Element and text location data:
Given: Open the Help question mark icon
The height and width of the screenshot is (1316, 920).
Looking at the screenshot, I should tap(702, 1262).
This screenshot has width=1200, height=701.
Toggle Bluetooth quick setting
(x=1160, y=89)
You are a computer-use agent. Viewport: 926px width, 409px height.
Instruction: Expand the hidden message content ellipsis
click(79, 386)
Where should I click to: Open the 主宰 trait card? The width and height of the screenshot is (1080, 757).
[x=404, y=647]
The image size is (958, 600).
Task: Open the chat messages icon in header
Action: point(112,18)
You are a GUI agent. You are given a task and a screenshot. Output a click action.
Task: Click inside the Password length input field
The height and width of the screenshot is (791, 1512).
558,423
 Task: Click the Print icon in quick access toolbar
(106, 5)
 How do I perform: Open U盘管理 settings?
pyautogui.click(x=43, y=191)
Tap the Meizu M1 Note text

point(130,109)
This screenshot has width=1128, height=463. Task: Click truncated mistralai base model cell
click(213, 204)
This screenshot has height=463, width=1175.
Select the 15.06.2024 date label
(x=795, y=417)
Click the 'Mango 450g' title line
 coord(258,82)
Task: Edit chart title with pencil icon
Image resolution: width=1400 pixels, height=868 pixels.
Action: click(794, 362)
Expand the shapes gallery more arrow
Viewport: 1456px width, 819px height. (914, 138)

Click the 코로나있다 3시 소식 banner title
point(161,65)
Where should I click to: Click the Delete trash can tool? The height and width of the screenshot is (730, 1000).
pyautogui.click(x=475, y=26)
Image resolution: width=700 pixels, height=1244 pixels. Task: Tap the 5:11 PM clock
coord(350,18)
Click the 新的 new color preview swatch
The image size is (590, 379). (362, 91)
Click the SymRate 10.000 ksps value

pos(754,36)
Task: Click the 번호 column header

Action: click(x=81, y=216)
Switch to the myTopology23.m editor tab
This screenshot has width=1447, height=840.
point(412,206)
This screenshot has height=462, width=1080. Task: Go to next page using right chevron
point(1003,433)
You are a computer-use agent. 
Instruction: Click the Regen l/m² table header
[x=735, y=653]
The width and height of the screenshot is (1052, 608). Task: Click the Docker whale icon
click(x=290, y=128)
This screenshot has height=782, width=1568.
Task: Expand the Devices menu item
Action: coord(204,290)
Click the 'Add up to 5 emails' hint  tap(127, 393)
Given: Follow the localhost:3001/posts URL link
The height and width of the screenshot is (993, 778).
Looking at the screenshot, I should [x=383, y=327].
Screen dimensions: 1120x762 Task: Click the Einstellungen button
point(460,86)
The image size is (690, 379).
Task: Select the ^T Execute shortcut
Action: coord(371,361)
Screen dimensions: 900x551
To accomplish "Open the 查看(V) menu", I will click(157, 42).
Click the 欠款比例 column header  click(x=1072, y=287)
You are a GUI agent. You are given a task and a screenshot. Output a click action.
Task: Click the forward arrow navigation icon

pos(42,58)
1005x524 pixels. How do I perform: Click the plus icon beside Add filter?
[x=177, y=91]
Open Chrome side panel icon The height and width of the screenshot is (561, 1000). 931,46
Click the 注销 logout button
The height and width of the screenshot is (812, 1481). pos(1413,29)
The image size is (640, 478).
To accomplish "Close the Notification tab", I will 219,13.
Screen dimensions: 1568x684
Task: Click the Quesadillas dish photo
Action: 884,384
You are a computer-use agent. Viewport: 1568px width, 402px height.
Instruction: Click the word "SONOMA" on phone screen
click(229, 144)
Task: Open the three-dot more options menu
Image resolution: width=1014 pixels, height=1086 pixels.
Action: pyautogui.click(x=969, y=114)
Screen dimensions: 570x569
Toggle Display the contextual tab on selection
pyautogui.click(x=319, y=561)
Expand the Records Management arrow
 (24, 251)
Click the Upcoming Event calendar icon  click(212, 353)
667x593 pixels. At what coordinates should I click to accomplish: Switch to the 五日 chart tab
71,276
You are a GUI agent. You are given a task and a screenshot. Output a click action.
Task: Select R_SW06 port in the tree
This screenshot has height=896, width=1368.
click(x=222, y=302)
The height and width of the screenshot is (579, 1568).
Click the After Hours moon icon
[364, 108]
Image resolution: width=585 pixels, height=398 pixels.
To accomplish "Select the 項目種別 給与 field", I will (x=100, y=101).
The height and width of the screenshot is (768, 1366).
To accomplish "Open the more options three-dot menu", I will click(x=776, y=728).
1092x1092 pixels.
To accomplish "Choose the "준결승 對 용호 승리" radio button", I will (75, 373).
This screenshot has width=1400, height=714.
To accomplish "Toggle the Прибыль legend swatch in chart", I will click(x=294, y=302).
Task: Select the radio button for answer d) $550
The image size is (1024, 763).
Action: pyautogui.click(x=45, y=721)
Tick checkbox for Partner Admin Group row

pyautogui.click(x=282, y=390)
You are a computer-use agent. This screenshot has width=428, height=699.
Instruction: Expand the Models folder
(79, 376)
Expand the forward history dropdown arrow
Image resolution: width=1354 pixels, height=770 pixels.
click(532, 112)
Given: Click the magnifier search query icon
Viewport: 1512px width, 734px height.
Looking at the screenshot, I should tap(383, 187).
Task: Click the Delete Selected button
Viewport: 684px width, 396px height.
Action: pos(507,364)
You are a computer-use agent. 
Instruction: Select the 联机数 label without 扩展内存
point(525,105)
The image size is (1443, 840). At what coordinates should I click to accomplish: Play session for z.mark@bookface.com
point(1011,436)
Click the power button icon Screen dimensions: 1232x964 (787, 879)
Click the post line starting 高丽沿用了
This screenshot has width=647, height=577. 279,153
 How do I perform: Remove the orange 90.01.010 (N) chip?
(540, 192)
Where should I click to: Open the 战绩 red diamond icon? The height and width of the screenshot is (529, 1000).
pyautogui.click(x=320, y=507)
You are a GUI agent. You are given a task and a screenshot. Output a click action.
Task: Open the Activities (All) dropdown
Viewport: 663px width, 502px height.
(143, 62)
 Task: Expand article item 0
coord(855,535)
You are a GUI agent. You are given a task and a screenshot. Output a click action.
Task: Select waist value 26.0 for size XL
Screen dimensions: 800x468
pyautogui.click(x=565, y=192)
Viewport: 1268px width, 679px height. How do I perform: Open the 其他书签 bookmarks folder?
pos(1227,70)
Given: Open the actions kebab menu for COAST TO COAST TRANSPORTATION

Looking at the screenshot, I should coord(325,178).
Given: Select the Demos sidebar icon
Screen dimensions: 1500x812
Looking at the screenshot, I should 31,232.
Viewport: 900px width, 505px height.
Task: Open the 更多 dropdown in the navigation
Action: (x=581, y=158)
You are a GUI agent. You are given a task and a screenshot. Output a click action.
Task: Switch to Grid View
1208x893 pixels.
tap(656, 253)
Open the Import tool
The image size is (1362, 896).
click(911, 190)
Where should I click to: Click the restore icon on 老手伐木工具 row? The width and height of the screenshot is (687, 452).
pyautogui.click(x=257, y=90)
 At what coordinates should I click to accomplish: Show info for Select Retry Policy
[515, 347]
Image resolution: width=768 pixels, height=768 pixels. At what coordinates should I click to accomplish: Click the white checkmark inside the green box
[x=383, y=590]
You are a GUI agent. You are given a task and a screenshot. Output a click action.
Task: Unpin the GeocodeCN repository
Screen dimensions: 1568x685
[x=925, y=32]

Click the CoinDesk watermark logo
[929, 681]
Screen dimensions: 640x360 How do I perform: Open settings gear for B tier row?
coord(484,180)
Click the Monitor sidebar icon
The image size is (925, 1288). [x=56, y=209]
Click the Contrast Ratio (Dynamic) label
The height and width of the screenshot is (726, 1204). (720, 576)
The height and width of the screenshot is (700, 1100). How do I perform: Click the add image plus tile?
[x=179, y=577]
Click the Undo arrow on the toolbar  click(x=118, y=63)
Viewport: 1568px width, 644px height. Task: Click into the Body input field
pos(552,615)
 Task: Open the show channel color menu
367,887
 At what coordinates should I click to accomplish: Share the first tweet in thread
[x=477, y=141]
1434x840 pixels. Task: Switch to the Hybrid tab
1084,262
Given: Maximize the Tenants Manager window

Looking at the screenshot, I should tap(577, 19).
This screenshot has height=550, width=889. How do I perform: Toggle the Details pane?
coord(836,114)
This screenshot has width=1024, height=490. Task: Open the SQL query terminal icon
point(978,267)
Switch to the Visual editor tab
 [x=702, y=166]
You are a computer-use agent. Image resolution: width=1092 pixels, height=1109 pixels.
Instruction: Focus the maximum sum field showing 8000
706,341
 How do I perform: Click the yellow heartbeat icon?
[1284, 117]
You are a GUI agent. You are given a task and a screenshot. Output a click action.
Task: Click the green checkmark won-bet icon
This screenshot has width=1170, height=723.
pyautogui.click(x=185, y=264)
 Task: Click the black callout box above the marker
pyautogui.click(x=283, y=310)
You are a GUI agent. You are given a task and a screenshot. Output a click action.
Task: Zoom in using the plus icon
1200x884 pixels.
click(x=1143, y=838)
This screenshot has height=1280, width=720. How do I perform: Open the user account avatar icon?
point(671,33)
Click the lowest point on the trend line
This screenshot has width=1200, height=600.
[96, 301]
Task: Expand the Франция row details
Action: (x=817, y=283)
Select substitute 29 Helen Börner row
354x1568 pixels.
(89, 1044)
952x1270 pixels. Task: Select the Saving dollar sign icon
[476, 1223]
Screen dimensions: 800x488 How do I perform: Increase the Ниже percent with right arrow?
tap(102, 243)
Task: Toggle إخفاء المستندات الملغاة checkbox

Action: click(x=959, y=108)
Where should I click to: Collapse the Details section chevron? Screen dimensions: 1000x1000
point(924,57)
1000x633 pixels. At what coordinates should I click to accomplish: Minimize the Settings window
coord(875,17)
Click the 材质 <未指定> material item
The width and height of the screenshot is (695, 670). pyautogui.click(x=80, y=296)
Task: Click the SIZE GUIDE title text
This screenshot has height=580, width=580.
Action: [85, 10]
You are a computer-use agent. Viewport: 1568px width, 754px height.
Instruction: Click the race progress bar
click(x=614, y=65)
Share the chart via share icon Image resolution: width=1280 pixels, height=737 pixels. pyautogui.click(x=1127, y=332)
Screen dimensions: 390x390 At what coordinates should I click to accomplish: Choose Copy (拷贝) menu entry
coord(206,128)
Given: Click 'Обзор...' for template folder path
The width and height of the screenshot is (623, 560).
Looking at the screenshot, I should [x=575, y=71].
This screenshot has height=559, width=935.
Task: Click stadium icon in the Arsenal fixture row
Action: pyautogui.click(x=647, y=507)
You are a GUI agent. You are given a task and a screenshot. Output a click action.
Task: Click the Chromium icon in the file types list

§ Task statement:
Quote verbatim the entries starting at the line containing "Click the 코로나있다 3시 소식 banner title" and ending at the line containing "point(1003,433)", both lines included.

§ Response to this exercise:
Click the 코로나있다 3시 소식 banner title
point(161,65)
Where should I click to: Click the Delete trash can tool? The height and width of the screenshot is (730, 1000).
pyautogui.click(x=475, y=26)
Image resolution: width=700 pixels, height=1244 pixels. Task: Tap the 5:11 PM clock
coord(350,18)
Click the 新的 new color preview swatch
The image size is (590, 379). (362, 91)
Click the SymRate 10.000 ksps value

pos(754,36)
Task: Click the 번호 column header

Action: click(x=81, y=216)
Switch to the myTopology23.m editor tab
This screenshot has width=1447, height=840.
point(412,206)
This screenshot has height=462, width=1080. Task: Go to next page using right chevron
point(1003,433)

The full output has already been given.